Published in final edited form as: Psychiatry Res. 2007 Apr 25;152(2-3):293–297. doi: 10.1016/j.psychres.2007.01.006

An abbreviated version of the Connor-Davidson Resilience Scale (CD-RISC), the CD-RISC2: Psychometric properties and applications in psychopharmacological trials

Sandeep Vaishnavi a,b,c, Kathryn Connor a, Jonathan RT Davidson a,*
PMCID: PMC2041449  NIHMSID: NIHMS29561  PMID: 17459488

Abstract

Resilience may be an important component of prevention of neuropsychiatric disease. Resilience has proven to be quantifiable by scales such as the Connor-Davidson Resilience Scale (CD-RISC). Here, we introduce a 2-item version of this scale, the CD-RISC2. We hypothesize that this shortened version of the scale has internal consistency, test-retest reliability, convergent validity, and divergent validity as well as significant correlation with the full scale. Additionally, we hypothesize that the CD-RISC2 can be used to assess pharmacological modification of resilience. We test these hypotheses by utilizing data from treatment trials of post-traumatic stress disorder, major depression, and generalized anxiety disorder with setraline, mirtazapine, fluoxetine, paroxetine, venlafaxine XR, and kava as well as data from the general population, psychiatric outpatients, and family medicine clinic patients.

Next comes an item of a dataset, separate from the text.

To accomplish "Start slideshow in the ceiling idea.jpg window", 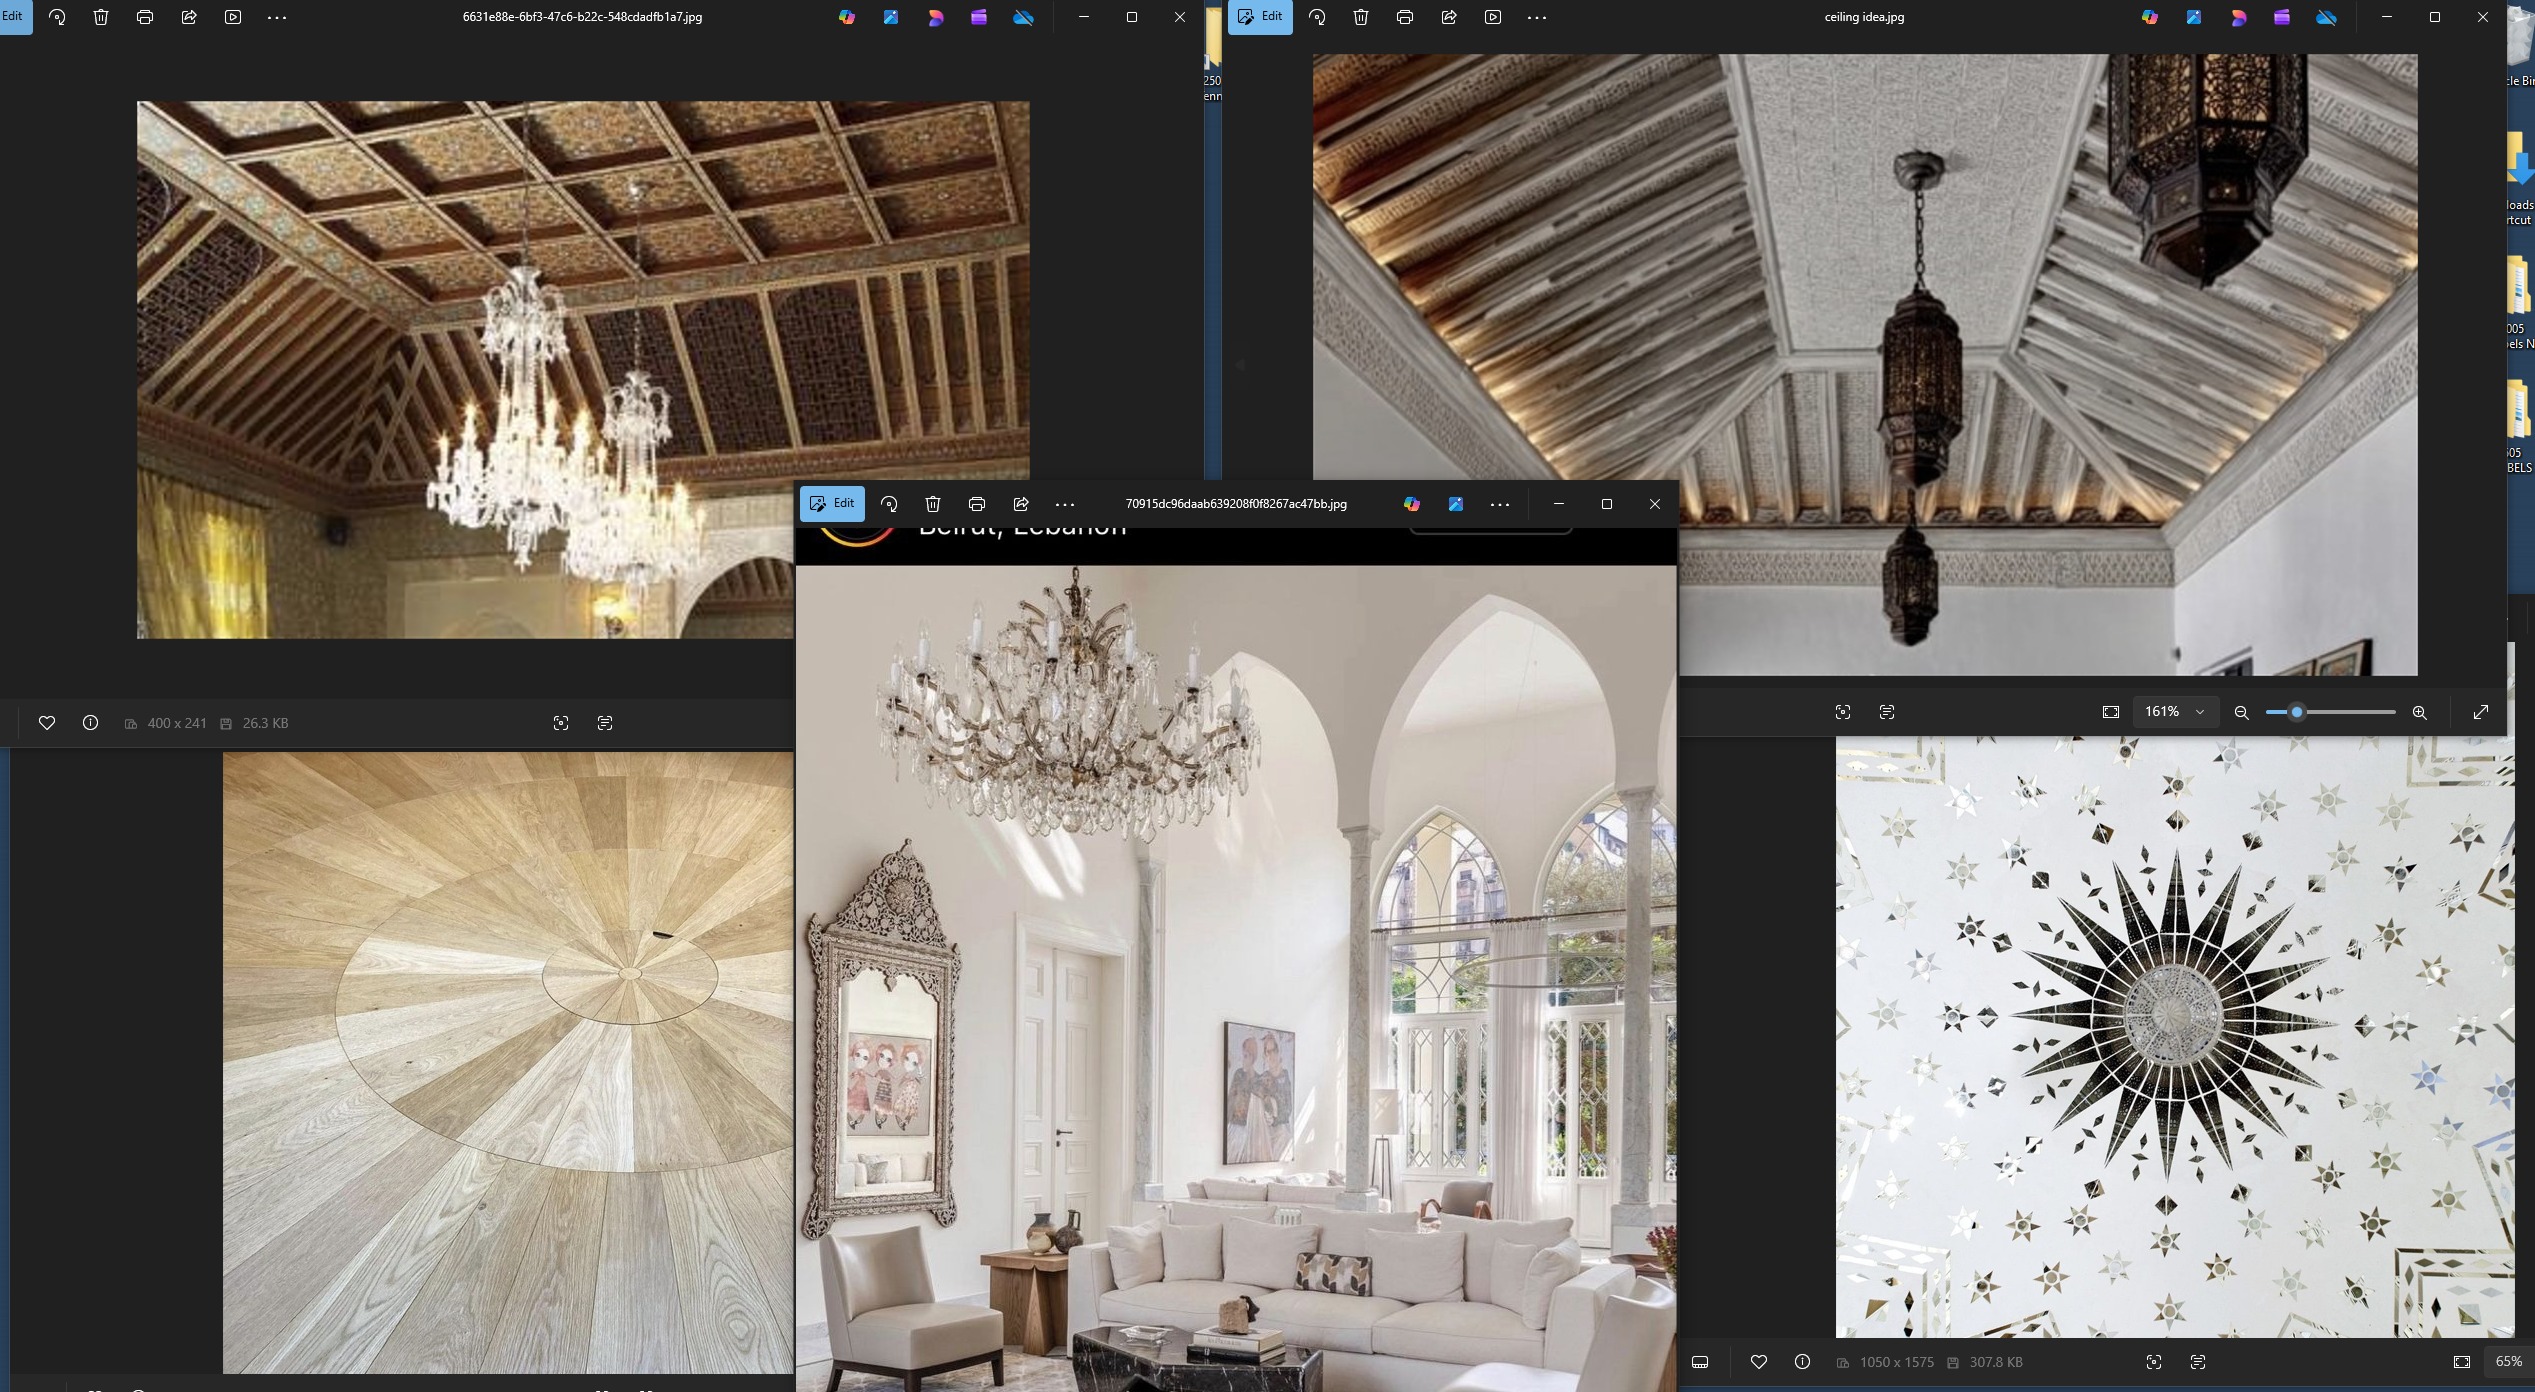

Keywords: Anxiety, treatment, hardiness

1. INTRODUCTION

The concept of resilience can be defined as the personal qualities that enable one to thrive in the face of adversity (Connor and Davidson, 2003). Resilience may also be viewed as a measure of successful stress-coping ability (Connor and Davidson, 2003). Resilience and related concepts such as ‘hardiness’ (Maddi and Khoshaba, 1994) have been noted to be an index of mental health (Maddi and Khoshaba, 1994, Ramaniah et al., 1999); in particular, hardiness and resilience have been shown to contribute to protection against developing chronic post-traumatic stress disorder (PTSD) after combat (King et al., 1998; Waysman et al., 2001). Indeed, increased resilience may be associated with improvements in both physical and mental health (Connor et al., 2003).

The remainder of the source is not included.